To protect Continuous Vault application data from accidental deletion or malicious attack, snapshots of locked sources may not be manually deleted. These snapshots are managed by a retention policy that must be configured for locked sources. The retention policy duration can be modified as long as retention satisfies the minimum duration (100 days).
As with the Continuous Vault Replication implementation, the time configuration of a Single Engine Continuous Vault cannot be changed. This is to prevent attempts at bypassing retention policies in order to try and delete snapshots on the Continuous Vault.
CLI Functions
Locking a source.
sedv> source sedv source> select src10 sedv source 'src10'> lock sedv source 'src10' lock *> commit sedv source 'src10'>
Verifying the locked status of a source.
sedv source 'src10'> ls
Properties
type: OracleLinkedSource
name: src10
container: src10
externalFilePath: (unset)
linked: true
locked: true <-------------- LOCKED
logCollectionEnabled: false
operations:
...
Verify that a locked source cannot be disabled.
sedv source 'src10'> disable sedv source 'src10' disable *> commit Error: The source "src10" cannot be disabled because it is locked.
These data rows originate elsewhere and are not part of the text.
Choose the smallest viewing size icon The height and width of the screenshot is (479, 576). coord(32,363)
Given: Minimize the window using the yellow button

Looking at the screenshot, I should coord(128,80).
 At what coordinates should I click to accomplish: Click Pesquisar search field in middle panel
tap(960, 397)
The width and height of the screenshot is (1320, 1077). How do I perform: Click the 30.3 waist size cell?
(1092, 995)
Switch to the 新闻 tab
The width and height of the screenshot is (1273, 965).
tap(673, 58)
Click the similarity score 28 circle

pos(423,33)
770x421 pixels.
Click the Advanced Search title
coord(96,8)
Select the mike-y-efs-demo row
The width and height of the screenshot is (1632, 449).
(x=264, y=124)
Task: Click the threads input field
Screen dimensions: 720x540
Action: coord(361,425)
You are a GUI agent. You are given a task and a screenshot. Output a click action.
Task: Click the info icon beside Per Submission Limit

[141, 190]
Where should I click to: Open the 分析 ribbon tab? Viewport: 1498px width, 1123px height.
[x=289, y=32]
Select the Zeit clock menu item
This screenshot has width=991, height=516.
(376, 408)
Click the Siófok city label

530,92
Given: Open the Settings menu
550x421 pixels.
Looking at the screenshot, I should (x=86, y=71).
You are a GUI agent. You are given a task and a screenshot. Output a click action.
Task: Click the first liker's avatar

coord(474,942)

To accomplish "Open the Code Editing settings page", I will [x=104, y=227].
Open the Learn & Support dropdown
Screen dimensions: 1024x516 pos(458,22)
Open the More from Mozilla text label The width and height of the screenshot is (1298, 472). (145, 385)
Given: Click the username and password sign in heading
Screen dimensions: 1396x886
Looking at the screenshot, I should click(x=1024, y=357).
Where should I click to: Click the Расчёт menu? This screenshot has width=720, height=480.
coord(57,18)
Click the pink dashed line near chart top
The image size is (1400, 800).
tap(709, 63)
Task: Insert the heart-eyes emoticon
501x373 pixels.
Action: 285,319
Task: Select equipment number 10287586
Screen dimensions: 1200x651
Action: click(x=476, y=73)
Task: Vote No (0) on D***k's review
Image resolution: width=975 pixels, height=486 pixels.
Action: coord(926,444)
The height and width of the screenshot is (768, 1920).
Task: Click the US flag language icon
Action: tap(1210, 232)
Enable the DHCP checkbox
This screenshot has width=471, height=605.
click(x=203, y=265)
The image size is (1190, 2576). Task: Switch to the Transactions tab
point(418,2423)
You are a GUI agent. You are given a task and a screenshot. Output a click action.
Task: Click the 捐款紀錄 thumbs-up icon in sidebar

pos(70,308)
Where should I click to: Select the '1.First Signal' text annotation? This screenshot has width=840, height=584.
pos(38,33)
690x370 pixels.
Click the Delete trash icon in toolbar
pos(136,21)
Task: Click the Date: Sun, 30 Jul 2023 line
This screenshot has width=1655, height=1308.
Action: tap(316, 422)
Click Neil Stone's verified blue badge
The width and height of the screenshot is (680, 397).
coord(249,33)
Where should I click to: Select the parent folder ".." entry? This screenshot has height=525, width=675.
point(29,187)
Action: Contact Delphix support. sedv source 'src10' disable *> discard
Verify that source locking requires a SnapSync policy that refreshes data at least once daily.
# An insufficiently-frequent SnapSync policy: runs at 03:00 on Sundays
sedv policy 'snapsync_weekly'> ls
Properties
type: SyncPolicy
name: snapsync_weekly
customized: false
default: false
effectiveType: DIRECT_APPLIED
reference: POLICY_SYNC-7
scheduleList:
0:
type: Schedule
cronString: 0 0 3 ? * 1
cutoffTime: 14400sec
timezone:
type: TimeZone
id: America/New_York
offset: 240
offsetString: UTC -04:00
Operations
delete
update
apply
unapply
sedv> source
sedv source> select src10
sedv source 'src10'> lock
sedv source 'src10' lock *> commit
Error: Insufficient or unrecognized day coverage in schedule that affects locked sources.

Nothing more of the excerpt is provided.